## DIRECTIONS FOR THIS TASK
Filter the entries for lines with the word "agent".

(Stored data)
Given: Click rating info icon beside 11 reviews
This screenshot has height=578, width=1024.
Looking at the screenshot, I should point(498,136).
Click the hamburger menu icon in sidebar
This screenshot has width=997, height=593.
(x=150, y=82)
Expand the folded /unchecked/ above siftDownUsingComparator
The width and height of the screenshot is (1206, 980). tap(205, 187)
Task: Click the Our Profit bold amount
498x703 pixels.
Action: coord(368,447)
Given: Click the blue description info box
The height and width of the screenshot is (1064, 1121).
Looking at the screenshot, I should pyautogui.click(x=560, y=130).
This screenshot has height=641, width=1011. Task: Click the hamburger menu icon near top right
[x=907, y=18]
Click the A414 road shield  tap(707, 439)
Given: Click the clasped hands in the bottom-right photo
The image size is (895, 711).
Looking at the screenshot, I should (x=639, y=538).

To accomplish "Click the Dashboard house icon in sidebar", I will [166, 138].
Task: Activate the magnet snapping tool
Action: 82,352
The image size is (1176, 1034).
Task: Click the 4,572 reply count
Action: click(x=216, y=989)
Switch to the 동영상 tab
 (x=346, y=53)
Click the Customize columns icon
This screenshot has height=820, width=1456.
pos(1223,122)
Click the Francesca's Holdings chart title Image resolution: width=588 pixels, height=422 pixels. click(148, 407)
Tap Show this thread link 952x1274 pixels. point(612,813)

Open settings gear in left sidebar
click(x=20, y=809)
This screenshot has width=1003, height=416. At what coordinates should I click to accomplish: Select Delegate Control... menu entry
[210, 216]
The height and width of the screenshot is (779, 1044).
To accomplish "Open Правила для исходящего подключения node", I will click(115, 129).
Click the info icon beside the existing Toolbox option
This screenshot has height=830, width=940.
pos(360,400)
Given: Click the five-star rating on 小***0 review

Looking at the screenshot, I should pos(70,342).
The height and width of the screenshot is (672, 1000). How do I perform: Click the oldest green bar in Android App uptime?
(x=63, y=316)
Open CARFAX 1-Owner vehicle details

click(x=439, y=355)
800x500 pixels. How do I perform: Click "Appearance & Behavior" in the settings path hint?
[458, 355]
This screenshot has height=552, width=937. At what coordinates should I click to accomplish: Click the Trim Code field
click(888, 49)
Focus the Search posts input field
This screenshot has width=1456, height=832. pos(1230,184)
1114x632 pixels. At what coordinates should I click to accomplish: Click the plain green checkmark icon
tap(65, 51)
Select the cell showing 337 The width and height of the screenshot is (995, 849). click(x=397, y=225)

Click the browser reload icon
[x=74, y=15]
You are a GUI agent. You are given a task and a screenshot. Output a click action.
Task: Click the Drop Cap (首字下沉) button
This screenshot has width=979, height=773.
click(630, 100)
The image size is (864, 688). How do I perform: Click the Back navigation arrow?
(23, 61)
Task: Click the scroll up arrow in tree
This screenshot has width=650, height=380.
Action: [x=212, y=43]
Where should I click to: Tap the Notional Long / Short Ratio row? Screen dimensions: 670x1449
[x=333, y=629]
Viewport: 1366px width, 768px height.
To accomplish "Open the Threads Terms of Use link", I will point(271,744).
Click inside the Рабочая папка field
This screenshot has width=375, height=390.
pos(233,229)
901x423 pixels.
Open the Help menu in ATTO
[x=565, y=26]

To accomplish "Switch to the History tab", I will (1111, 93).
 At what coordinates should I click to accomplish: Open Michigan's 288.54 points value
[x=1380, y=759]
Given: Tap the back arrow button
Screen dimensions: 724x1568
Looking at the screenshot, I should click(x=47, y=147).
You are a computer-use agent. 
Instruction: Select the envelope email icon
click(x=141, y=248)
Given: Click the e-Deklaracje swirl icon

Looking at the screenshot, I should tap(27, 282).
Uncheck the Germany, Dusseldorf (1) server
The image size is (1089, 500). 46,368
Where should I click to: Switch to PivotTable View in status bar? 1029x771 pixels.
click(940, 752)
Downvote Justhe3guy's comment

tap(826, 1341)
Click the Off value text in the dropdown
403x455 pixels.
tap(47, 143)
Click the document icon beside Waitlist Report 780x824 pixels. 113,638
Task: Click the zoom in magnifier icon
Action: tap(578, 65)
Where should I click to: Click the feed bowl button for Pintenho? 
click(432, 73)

## ANSWER BOX
You are a GUI agent. You are given a task and a screenshot. Output a click action.
You are a computer-use agent. 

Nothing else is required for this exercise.